The science is in, and spanking is out. If I had realized that spanking can damage the brain's ability to self-regulate, I would not have paddled my children when they were young. Unfortunately, many American states still allow educators to hit children in public schools, a situation Charles Dickens was deploring way back in 19th-century England.
Years have gone by since I discarded the spanking sticks, but my children still tell me that I am a nicer, kinder, calmer, and happier mom than I used to be.
As I unlearn childhood lessons and practice treating myself with kindness, patience, and respect, I have become gentler with my family, too. We all benefit from a home that is nurturing and safe, a space where each individual's right to his/her body is respected.
Last year, while helping with a local volunteer project alongside my daughter, an older man made a joke about spanking. I winced, but my daughter paid no attention. When the man looked confused by her lack of response, I found my voice.
"She doesn't know what you're talking about," I said, with a trace of pride. "We raised her right," I added, to make sure he felt my disapprobation.

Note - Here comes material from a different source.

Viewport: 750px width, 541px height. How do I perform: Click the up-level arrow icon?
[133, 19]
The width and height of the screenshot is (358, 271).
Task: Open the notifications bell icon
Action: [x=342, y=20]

I fervently hope the tradition of violence against children in this country will cease with my daughter's generation. It has gone on long enough.
Sharing on my FB page.
ReplyDeleteThis is a good post and I certainly agree with your analysis that you were abused. Although, I think that for some parents (like my own) who hit/spanked me I would not call it abuse at all. I never had welts, and it was never to a degree that I would even come close to considering abuse.
ReplyDeleteHonestly, it taught me only one thing as I had no fear of been spanked. It taught me what I call the final straw. It was an action that indicated to me that if I went further I probably would end up in trouble much larger than I could handle at my age. I.e. school expulsion or something similar, I cant say what as I knew that I should not press my luck further. Then again maybe I was a lucky child as my intellect was developed a bit further? I am not sure.